Ma perché gli stipendi in Italia non riescono a crescere? I motivi sono molti e differenti, ma tra le principali cause c’è la stagnazione della produttività, che ad esempio tra il 2014 e il 2020 è cresciuta solo dello 0,5 per cento, il progressivo aumento di forme di lavoro instabili e l’incapacità del mercato del lavoro italiano di inserire i giovani lavoratori in modo stabile sin da subito (https://www.lincmagazine.it/2022/04/20/tirocini-extracurriculari-tutte-le-novita/), ritardandone la crescita sia personale sia economica.

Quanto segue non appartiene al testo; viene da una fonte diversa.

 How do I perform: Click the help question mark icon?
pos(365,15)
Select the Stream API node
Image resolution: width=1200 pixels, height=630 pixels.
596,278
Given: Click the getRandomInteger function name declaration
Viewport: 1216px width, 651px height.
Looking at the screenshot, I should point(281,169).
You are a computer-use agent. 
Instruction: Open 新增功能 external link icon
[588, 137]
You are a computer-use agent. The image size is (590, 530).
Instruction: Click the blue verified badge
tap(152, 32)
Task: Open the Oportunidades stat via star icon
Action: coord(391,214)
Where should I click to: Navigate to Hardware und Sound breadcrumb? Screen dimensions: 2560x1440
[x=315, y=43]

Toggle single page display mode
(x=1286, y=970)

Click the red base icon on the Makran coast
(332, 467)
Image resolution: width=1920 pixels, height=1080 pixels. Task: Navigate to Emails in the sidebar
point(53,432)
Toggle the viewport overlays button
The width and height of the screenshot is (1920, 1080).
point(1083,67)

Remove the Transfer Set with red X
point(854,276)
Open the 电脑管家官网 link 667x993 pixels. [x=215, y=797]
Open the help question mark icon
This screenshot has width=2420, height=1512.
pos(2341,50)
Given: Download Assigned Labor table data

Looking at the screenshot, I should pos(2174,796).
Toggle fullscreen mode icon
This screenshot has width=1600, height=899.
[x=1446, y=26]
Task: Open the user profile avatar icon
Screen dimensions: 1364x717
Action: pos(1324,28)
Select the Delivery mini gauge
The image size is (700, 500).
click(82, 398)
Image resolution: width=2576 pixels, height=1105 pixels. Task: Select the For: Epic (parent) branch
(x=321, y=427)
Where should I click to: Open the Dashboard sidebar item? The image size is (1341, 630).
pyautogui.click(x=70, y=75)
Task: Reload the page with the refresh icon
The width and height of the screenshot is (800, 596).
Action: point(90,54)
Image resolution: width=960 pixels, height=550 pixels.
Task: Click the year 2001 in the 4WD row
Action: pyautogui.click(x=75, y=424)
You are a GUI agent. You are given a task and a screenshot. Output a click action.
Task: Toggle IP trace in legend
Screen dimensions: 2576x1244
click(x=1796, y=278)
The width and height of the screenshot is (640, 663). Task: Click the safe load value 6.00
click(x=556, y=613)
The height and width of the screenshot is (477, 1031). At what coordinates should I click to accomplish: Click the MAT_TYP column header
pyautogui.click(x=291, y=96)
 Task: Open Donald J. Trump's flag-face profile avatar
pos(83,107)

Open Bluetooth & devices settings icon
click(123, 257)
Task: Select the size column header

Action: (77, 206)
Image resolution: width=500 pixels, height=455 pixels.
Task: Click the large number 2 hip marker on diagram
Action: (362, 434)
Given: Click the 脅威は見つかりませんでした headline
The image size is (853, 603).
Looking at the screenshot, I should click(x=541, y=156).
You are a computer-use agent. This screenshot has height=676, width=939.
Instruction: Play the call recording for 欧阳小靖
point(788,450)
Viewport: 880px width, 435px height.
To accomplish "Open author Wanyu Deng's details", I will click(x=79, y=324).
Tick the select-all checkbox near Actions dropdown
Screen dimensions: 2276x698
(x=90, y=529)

La mancata crescita degli stipendi crea ulteriori problemi, come ad esempio la diffusione dei working poors (https://www.lincmagazine.it/2022/04/11/quando-la-formazione-fa-gol-un-programma-che-garantisce-il-lavoro/), quei lavoratori che pur avendo un lavoro hanno difficoltà a permettersi spese essenziali.
In realtà, la stagnazione dei salari è un fenomeno che da alcuni anni colpisce quasi tutte le economie avanzate ed è in parte un effetto collaterale della globalizzazione, che ha favorito lo spostamento di molti compiti e attività dove il costo del lavoro è molto inferiore, come ad esempio in Asia.
Tuttavia, in Italia il fenomeno è particolarmente duraturo e profondo: ed è anche dovuto anche all’incapacità del tessuto economico di eseguire un avanzamento tecnologico. Gli investimenti in ricerca e sviluppo in Italia sono pochi – nel 2017 l’Italia investiva solo l’1,35 per cento mentre la media europea era del 2 per cento – anche a causa di un settore industriale che investe poco in tecnologia perché composto soprattutto da piccole o medie imprese, che non hanno le risorse e le dimensioni per sostenere investimenti così costosi e prolungati nel tempo. Un modo per avviare la crescita dei salari in modo stabile è quello di procedere con riforme e investimenti, e il Pnrr è già un’ottima opportunità da non perdere.